Model Complexity in Machine Learning

By John Paul Mueller, Luca Massaron

Just as simplicity of formulations is a problem in machine learning, automatically resorting to mapping very intricate formulations doesn’t always provide a solution. In fact, you don’t know the true complexity of the required response mapping (such as whether it fits in a straight line or in a curved one). Therefore, just as simplicity may create an unsuitable response, it’s also possible to represent the complexity in data with an overly complex mapping.

9781119245513-fg1101

In such case, the problem with a complex mapping is that it has many terms and parameters — and in some extreme cases, your algorithm may have more parameters than your data has examples. Because you must specify all the parameters, the algorithm then starts memorizing everything in the data — not just the signals but also the random noise, the errors, and all the slightly specific characteristics of your sample.
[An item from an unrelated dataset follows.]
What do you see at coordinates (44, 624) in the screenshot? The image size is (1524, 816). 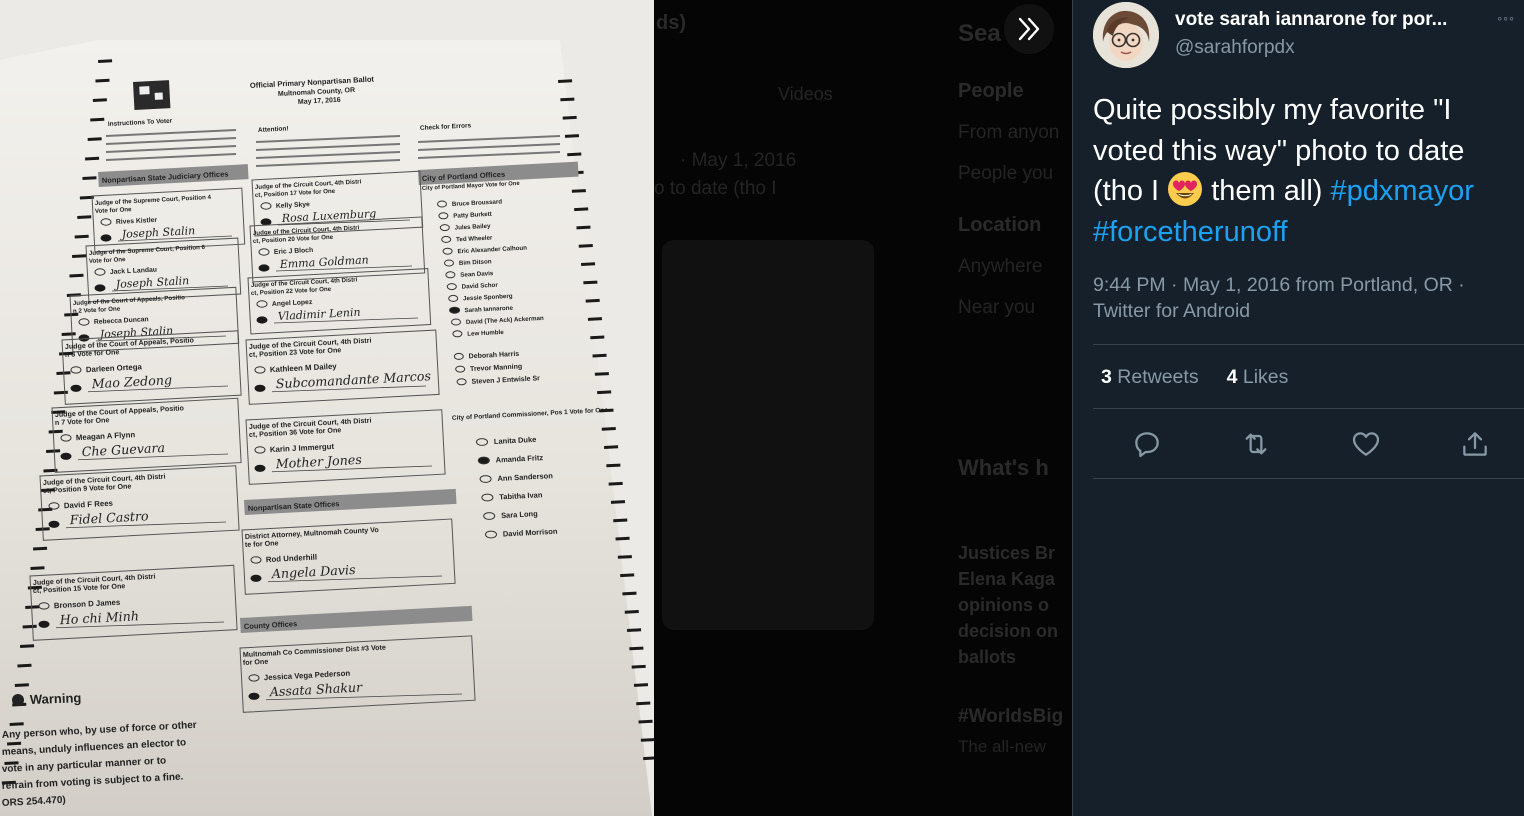 I see `left-race-6-filled-bubble` at bounding box center [44, 624].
In some cases, it can even just memorize the examples as they are. However, unless you’re working on a problem with a limited number of simple features with few distinct values (basically a toy dataset, that is, a dataset with few examples and features, thus simple to deal with and ideal for examples), you’re highly unlikely to encounter the same example twice, given the enormous number of possible combinations of all the available features in the dataset.
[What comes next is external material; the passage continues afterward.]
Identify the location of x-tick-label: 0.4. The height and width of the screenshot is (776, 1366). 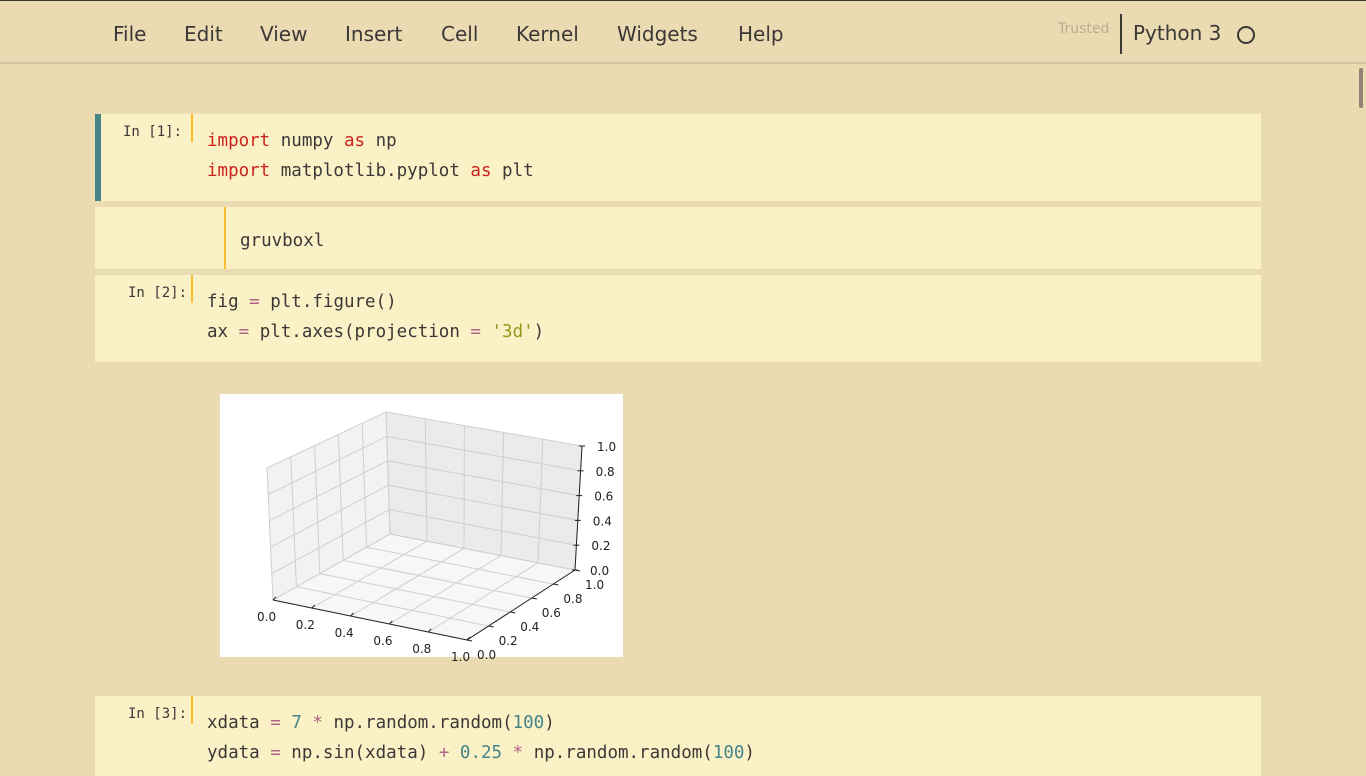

When memorization happens, you may have the illusion that everything is working well because your machine learning algorithm seems to have fitted the in-sample data so well. Instead, problems can quickly become evident when you start having it work with out-of-sample data and you notice that it produces errors in its predictions as well as errors that actually change a lot when you relearn from the same data with a slightly different approach.

Overfitting occurs when your algorithm has learned too much from your data, up to the point of mapping curve shapes and rules that do not exist. Any slight change in the procedure or in the training data produces erratic predictions.

too complex linear model
Example of a linear model going right and becoming too complex while trying to map a curve function.